I have no idea why the amazingly flavorful “salsa genovese” (Genoa-style pasta sauce) with meat isn’t way more popular than it is. It’s quite simply one of the best pasta sauces you’ll ever taste, thanks to a very slow cooking process and massive amounts of onions.
Preparation Details
Prep Time: 30 mins
Cook Time: 9 hrs 25 mins
Total Time: 9 hrs 55 mins
Servings: 8
Ingredients
- 1 tablespoon olive oil
- 6 ounces pancetta or salt pork, diced
- 2 ½ pounds beef chuck
- 3 teaspoons kosher salt, divided
- ½ cup diced celery
- ½ cup diced carrots
- 1 teaspoon freshly ground black pepper
- ⅔ cup white wine
- 1 heaping tablespoon tomato paste
- 1 bay leaf
- 4 pounds yellow onions, sliced
- 2 pounds red onions, sliced
- 2 (16 ounce) boxes uncooked rigatoni
- 2 tablespoons freshly grated Parmigiano-Reggiano cheese
- 1 tablespoon chopped fresh marjoram leaves
- 1 pinch cayenne pepper
Steps
- Heat oil in a large pot over medium heat.
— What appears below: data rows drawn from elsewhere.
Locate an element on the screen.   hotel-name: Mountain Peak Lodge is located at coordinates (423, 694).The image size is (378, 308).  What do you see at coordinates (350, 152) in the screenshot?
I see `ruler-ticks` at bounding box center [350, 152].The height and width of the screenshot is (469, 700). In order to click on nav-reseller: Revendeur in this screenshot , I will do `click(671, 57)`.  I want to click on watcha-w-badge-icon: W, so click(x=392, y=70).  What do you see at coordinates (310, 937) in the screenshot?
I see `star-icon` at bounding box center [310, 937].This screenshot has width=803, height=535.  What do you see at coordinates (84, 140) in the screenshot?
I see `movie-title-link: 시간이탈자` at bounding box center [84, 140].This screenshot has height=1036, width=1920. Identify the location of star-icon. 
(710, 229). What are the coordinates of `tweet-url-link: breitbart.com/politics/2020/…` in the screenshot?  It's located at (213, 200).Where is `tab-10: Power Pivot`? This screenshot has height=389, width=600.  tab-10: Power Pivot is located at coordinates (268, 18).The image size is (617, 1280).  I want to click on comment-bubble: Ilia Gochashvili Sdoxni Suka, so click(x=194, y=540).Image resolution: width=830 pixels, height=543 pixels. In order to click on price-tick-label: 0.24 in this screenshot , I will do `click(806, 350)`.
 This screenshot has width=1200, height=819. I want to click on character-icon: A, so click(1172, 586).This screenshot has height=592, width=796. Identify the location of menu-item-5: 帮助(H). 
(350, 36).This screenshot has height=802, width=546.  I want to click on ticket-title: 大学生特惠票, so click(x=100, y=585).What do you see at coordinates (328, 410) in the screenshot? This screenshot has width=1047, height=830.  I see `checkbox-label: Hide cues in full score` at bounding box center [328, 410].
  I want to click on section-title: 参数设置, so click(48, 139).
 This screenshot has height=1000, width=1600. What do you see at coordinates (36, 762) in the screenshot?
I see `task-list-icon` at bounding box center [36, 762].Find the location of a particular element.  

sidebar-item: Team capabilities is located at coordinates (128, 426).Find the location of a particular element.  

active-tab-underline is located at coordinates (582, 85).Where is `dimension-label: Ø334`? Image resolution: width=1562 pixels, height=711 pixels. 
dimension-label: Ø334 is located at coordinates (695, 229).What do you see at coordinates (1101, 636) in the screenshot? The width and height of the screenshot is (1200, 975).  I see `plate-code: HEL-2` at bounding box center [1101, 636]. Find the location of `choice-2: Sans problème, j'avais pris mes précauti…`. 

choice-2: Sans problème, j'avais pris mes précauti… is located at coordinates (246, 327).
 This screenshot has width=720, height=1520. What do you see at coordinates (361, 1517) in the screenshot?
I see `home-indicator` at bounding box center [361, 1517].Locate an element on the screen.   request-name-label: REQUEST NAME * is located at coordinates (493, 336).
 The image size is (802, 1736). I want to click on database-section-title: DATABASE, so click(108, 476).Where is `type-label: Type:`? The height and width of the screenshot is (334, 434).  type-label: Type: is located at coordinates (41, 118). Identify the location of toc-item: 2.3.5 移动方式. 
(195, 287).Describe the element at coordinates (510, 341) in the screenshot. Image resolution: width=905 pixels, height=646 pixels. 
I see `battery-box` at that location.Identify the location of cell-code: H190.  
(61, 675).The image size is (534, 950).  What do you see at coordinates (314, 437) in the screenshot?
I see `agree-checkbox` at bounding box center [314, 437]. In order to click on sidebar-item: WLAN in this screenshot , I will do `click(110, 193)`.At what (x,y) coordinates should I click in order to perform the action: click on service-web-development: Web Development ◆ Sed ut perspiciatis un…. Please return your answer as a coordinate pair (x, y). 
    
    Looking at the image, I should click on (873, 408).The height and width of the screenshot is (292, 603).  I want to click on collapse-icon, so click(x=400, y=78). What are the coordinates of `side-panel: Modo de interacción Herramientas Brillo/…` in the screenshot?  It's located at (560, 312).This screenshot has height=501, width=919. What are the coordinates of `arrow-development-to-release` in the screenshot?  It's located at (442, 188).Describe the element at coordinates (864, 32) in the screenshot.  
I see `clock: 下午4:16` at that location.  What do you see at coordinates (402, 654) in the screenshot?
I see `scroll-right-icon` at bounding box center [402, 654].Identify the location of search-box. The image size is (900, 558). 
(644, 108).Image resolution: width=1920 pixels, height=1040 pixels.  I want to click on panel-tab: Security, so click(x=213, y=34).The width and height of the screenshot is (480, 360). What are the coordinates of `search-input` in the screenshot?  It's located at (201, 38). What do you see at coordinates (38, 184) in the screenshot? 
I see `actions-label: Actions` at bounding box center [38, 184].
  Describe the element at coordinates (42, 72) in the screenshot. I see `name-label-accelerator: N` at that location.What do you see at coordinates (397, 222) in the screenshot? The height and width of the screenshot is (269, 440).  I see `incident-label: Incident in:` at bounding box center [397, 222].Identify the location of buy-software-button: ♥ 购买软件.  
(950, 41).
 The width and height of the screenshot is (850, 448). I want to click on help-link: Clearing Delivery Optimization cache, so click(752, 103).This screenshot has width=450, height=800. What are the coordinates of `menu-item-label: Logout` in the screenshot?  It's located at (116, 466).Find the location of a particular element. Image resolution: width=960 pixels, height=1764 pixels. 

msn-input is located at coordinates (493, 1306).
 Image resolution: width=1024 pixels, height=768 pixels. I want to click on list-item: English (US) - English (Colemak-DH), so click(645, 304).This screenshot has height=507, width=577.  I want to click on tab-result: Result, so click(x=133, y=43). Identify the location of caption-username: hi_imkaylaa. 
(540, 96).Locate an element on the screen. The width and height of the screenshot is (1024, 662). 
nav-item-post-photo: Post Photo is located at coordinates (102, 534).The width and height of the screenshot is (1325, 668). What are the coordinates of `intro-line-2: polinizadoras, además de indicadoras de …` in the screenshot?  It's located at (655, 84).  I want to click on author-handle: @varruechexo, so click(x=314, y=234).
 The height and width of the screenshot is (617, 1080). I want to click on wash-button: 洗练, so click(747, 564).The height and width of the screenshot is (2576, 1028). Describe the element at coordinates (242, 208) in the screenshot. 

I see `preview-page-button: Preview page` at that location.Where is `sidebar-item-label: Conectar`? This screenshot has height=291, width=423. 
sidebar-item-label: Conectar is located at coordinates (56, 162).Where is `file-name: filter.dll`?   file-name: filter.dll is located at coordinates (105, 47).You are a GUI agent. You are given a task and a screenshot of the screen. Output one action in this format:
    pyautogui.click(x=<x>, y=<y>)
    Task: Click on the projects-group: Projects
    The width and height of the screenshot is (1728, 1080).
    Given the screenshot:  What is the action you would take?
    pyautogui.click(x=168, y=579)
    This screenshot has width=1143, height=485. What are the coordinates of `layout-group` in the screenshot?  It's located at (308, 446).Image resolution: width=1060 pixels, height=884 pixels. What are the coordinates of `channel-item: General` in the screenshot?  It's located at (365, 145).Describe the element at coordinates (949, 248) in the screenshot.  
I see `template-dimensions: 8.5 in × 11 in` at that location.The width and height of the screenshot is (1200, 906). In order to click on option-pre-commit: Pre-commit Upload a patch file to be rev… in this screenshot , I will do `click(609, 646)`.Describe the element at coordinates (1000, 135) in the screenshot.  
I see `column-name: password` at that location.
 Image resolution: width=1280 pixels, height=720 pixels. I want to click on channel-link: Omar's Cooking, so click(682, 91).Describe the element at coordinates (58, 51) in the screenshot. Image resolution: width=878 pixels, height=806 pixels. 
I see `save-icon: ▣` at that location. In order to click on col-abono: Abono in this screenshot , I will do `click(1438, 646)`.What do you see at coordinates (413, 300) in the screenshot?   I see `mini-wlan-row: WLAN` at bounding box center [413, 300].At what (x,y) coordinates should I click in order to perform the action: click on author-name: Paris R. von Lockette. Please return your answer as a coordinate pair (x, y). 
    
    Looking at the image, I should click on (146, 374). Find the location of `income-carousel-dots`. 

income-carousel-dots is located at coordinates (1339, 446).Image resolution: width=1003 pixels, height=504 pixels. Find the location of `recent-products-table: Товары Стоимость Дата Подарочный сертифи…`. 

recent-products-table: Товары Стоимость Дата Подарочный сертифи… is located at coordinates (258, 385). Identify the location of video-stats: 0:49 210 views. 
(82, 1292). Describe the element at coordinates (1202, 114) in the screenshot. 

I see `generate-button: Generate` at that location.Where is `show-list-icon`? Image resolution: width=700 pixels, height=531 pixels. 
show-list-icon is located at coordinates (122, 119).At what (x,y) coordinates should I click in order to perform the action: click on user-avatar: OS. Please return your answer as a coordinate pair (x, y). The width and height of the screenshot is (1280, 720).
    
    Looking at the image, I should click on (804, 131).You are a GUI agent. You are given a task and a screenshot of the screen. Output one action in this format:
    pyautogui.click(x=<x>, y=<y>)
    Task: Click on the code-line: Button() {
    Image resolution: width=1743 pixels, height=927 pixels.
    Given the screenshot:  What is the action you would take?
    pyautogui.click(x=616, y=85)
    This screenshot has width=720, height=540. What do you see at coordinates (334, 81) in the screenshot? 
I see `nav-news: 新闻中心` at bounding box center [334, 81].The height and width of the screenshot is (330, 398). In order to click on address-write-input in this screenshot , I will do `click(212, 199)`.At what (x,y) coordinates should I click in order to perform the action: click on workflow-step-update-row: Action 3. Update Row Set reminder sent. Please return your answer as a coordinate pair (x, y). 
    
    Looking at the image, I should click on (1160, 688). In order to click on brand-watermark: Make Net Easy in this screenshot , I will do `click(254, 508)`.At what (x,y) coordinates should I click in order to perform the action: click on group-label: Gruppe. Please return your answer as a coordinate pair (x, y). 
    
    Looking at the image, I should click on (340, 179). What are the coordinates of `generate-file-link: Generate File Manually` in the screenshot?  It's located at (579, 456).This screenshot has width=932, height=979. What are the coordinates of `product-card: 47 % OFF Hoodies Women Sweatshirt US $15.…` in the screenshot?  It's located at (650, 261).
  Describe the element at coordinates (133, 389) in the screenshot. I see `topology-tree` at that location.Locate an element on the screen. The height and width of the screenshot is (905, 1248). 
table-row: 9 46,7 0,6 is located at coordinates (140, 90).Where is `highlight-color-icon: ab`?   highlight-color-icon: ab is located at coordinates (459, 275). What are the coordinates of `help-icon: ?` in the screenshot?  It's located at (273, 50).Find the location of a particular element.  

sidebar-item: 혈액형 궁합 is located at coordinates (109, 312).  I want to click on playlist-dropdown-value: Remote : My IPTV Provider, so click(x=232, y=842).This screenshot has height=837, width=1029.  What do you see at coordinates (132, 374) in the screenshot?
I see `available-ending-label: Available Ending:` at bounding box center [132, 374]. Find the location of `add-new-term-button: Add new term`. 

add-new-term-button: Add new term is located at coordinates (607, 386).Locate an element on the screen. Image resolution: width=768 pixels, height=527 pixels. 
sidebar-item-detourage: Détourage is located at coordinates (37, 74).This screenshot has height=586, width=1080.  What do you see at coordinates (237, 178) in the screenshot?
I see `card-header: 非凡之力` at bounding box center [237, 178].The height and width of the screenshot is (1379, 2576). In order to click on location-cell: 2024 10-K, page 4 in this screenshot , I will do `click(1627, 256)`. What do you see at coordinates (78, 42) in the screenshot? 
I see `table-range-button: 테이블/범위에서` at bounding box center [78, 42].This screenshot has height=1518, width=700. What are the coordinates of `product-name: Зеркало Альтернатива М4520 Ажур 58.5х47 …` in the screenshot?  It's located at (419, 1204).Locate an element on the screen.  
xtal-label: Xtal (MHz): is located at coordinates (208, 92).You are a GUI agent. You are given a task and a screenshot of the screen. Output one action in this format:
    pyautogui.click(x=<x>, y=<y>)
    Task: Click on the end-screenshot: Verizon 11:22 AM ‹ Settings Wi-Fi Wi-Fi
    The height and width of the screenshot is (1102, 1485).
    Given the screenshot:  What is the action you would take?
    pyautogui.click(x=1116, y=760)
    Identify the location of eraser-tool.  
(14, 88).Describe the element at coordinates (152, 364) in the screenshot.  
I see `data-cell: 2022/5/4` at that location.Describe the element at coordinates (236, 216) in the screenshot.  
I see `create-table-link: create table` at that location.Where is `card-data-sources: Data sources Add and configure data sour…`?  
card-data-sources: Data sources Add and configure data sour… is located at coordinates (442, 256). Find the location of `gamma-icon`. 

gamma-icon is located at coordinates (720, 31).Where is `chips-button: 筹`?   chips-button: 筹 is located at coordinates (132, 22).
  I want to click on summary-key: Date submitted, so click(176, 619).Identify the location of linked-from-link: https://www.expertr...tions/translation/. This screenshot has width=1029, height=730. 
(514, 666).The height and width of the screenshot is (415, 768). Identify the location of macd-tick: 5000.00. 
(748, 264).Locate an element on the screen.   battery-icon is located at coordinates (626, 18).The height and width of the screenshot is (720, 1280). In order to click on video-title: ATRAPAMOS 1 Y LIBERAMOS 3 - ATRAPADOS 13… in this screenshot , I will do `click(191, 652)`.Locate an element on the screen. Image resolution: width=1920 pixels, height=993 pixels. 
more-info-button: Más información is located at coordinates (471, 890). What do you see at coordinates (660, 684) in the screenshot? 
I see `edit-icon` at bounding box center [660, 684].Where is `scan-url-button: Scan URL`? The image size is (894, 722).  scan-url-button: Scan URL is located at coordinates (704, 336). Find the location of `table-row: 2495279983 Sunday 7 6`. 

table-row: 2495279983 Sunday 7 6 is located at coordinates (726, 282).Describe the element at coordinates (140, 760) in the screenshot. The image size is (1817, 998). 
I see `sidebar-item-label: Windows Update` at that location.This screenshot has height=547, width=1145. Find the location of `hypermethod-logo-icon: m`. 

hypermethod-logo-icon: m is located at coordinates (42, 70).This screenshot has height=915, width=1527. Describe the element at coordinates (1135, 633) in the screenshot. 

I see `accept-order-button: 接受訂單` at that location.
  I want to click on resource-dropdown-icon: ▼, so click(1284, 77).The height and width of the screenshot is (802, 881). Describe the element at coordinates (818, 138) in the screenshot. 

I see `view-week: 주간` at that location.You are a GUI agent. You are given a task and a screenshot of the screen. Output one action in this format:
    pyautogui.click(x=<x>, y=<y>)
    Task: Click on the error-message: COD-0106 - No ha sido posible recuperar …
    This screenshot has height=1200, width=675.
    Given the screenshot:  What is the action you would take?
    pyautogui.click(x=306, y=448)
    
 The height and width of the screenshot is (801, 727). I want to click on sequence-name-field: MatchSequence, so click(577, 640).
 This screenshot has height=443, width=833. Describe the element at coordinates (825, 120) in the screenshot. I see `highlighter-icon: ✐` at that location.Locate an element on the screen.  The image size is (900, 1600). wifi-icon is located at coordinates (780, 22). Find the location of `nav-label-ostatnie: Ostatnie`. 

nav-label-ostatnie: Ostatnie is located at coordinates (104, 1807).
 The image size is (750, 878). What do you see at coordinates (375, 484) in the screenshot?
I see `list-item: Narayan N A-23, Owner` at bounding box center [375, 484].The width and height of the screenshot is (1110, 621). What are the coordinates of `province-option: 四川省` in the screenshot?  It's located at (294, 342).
Add pancetta and cook until most of the fat is rendered, about 6 minutes. Transfer to a plate with a slotted spoon.
- Add beef chuck and 2 teaspoons salt to the pot. Increase the heat to high; cook and stir until browned and any liquid released begins to evaporate, 10 to 15 minutes.
- Reduce the heat to medium-high. Add cooked pancetta, celery, carrots, remaining 1 teaspoon salt, and pepper; cook and stir for 5 minutes. Add white wine, tomato paste, and bay leaf; cook and stir for 2 to 3 minutes, scraping up the drippings from the bottom of the pan.
- Add yellow and red onions. Reduce the heat to medium, cover, and cook for 30 minutes without stirring. After 30 minutes, stir onions and meat until well mixed. Cover again and cook for 30 more minutes.
- Stir, then reduce the heat to low. Keep uncovered and cook, occasionally stirring and skimming off any fat, until beef and onions seem to melt into each other, 8 to 10 hours. If the sauce is reducing too much, add water or broth as needed to maintain a sauce-like consistency.
- When the sauce is almost finished, bring a large pot of lightly salted water to a boil. Cook rigatoni in the boiling water, stirring occasionally until just barely al dente, 10 to 12 minutes. Drain.
- Add rigatoni to the sauce and cook until heated through. Garnish with Parmigiano-Reggiano cheese, marjoram, and cayenne.